Mix following for salad:
1 head iceberg lettuce
3 green onions
½ head napa cabbage
½ C. slivered almonds, browned in butter

Dressing:
1 Tbs. Sugar
1 tsp. Salt
½ C. oil
2 T. sesame oil
3 T. rice vinegar


Wednesday
Chicken Croissants
2 cans crescent rolls
bread crumbs
¼ C. melted butter
8 oz. Cream cheese
1 C. cooked diced or shredded chicken
1 C. chopped mushrooms
3 chopped green onions
chopped almonds or other nuts
1 C. chopped celery
All ingredients are optional for taste, and you can use substitutions.
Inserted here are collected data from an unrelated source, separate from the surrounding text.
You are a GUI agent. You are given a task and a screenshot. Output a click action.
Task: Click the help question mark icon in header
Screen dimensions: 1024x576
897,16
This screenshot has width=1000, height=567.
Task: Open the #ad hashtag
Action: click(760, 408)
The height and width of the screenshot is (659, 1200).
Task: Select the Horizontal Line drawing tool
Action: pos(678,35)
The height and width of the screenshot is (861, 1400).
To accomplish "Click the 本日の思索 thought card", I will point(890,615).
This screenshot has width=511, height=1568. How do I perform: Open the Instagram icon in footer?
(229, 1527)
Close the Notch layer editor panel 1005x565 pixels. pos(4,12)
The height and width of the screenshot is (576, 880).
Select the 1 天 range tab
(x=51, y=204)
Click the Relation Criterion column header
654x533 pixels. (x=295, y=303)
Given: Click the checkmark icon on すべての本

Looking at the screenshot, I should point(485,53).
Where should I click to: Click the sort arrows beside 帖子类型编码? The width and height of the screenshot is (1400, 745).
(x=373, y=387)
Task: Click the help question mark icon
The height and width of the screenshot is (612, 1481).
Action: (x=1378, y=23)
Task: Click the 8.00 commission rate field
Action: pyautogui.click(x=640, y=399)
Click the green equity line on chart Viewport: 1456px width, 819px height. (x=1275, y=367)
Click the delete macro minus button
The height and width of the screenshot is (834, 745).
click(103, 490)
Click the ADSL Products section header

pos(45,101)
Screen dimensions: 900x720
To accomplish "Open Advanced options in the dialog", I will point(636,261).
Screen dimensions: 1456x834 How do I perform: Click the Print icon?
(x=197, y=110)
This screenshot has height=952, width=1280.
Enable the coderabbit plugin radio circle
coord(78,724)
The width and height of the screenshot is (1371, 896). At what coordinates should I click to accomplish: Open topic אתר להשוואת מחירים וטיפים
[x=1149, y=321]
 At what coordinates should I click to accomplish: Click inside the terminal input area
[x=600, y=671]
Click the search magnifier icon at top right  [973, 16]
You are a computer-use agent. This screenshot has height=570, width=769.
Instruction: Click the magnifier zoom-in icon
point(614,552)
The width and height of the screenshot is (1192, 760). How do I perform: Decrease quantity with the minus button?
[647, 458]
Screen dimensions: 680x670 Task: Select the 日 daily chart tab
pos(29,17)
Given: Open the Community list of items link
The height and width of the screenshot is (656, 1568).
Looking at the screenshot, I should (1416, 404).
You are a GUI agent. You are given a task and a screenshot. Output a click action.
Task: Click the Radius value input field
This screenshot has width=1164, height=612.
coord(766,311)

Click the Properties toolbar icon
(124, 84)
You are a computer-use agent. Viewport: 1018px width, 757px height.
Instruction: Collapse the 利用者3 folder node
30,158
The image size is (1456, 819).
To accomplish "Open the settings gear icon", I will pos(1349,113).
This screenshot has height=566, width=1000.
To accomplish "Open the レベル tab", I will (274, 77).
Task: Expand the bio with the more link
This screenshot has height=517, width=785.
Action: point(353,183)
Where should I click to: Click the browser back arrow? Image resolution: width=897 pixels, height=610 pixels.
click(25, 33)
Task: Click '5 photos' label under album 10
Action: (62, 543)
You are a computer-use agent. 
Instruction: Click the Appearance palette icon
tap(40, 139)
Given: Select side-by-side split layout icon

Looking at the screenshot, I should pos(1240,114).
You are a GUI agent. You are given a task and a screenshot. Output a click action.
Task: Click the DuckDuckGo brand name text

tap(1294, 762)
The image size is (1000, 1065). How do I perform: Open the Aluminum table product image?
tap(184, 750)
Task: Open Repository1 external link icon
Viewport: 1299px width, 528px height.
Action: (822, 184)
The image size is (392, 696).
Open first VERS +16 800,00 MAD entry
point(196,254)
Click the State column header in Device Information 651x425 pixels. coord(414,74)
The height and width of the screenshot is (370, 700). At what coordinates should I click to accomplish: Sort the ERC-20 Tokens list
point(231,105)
Cook your chicken until no longer pink. Combine cream cheese, onions, celery, mushrooms, and cooked chicken. Place 2-3 tablespoons of mixture in center of each crescent roll. Fold edges of roll together and seal. Dip stuffed rolls in melted butter. Roll in bread crumbs and almonds (can go inside of rolls too). Bake on greased cookie sheet at 375 degrees for 15-20 min. or until brown.


Thursday
Chicken Enchiladas
1 dozen tortillas (flour or corn)
2 c. chicken cooked and chopped
2 cans cream of chicken soup
1 C. sour cream
1 small can chopped green chilies
2 c. sharp shredded cheese
Combine chicken, soup, sour cream and chilies. In 9x13 casserole, role up mixture in tortillas then cover with cheese and bake at 350 for 30 min or until hot and bubbly.


Friday
Tangy Meatballs
1 16 oz. Can grape jelly
1 12 oz. Bottle heinz chili sauce
1 2 lb. Bag frozen pre-cooked meatballs
Combine sauces in a large saucepan. Cook over medium-low heat, stirring until smooth.
Add meatballs. Cover and cook for 15 minutes or until meatballs are heated through, stirring occasionally. (I just throw mine in the crock pot)
serve over rice for a main dish
or makes about 30 appetizer servings


Saturday
Baja Black Bean Burritos
1 can black beans
1 c. salsa
1 can corn
2 c. rice
3-4 chicken breast cooked and cubed or can do ground beef. (season to taste.)
cilantro

Mix all together and then spoon in tortillas and then roll them up and place in a 9x13 pan.
Cover the top in enchilada sauce and cheese.
Bake at 350 until heated through and cheese is melted.


Sunday
Cream Cheese Chicken
4 boneless, skinless chicken breasts, cubed
½ c. butter
1 packet dry Italian seasoning mix
8 oz. Cream cheese
1 can cream of mushroom soup
broccoli (optional)
Directions:
Combine chicken, butter, and italian seasoning in a slow cooker and cook on low for 6-8 hours.
½ hour before serving, mix in cream cheese, soup, and broccoli if desired.
Cook on medium heat ½ hour longer.
Serve over rice or pasta
Option: Substitute peas for broccoli, and mix with pasta Pour into baking dish and cover with crushed potato chips. Bake at 400 degrees until chips are golden brown.